**COMPLETE THE FOLLOWING:**
- a) Reproduce, word for word, the part of the post about Elena Rzhevskaya from "Today I discovered" up to and including "was really dead.".
- b) For each statement, answer yes or no based on the post about Elena Rzhevskaya and quote the words that decide it. (i) Rzhevskaya's "Berlin Notes" appeared in the magazine Znamya in 1965. (ii) Rzhevskaya carried Hitler's teeth in a box for a week. (iii) Stalin wanted the world to know that Hitler's corpse had been found.

Today I discovered Elena Rzhevskaya, a Russian writer who worked as a translator with the Soviet team who identified Hitler’s body after his death in 1945. She was entrusted with Hitler’s teeth during the search for a dentist who could identify them, and thus prove that the Fuhrer was really dead.
Rzhevskaya’s “Berlin Notes,” published in the Russian literary magazine Znamya in 1965, provided the first detailed account of the discovery of Hitler’s body. This information had long been suppressed in Russia because Stalin wanted to nurture a myth that Hitler was still alive.
During my research, I kept hearing that these “Notes” were grotesque, literary, not concrete enough for Western researchers. So of course I wanted to read them. But it does not appear that either “Berlin Notes,” or Rzhevskaya’s later book Berlin, May 1945 have been fully translated into English. I hope I’m wrong. Otherwise, this seems like a gap that needs to be addressed.
Here’s some more information about Rzhevskaya, pulled from a variety of sources:
By the will of fate I came to play a part in not letting Hitler achieve his final goal of disappearing and turning into a myth. Only with time did I finally manage to overcome all the obstacles and make public this ‘secret of the century’. I managed to prevent Stalin’s dark and murky ambition from taking root – his desire to hide from the world that we had found Hitler’s corpse.
–From Rzhevskaya’s page at her literary agency, which also includes her bio and more photos.
The fact therefore remains that the first time the world learnt the full story of how the Russians found and identified the corpses of Hitler and Eva Braun was when, on the 20th anniversary of the fall of the Third Reich, Yelena Rzhevskaya published in Znamya her Berlin Notes.
— The Death of Adolf Hitler: Unknown Documents from Soviet Archives by Lev Bezymenski, review by: R. Ainszte in International Affairs (Royal Institute of International Affairs 1944-), Vol. 45, No. 2 (Apr.,1969), pp. 294-295
A work that combines the documentary method with personal memoir is Elena Rzhevskaya’s Berlin, May 1945 … A translator with the Soviet Army as it took Warsaw and advanced to Berlin, Rzhevskaya was present when Hitler’s charred body was found outside his bunker (and was entrusted with the Fuhrer’s teeth, which she carried in a box for two days during the search for dentists who could identify them). Her eyewitness account of the taking of Berlin, reinfornced by her extensive archival work done decades later, is vivid and detailed.

**INFORMATION SUPPLIED:**
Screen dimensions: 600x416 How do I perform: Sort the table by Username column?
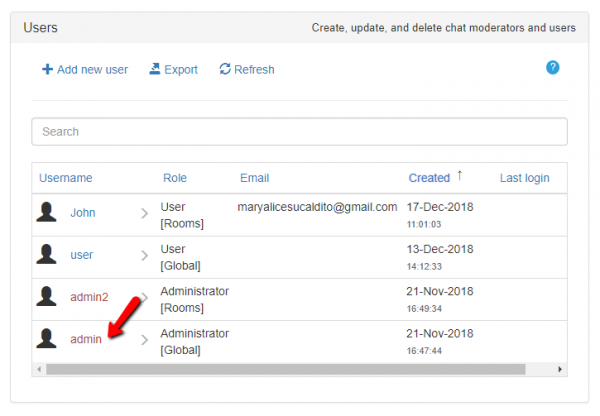(66, 178)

**EXERCISE RESULTS:**
- a)
Today I discovered Elena Rzhevskaya, a Russian writer who worked as a translator with the Soviet team who identified Hitler’s body after his death in 1945. She was entrusted with Hitler’s teeth during the search for a dentist who could identify them, and thus prove that the Fuhrer was really dead.

- b)
(i) Yes: "Rzhevskaya’s “Berlin Notes,” published in the Russian literary magazine Znamya in 1965"
(ii) No: "which she carried in a box for two days"
(iii) No: "his desire to hide from the world that we had found Hitler’s corpse"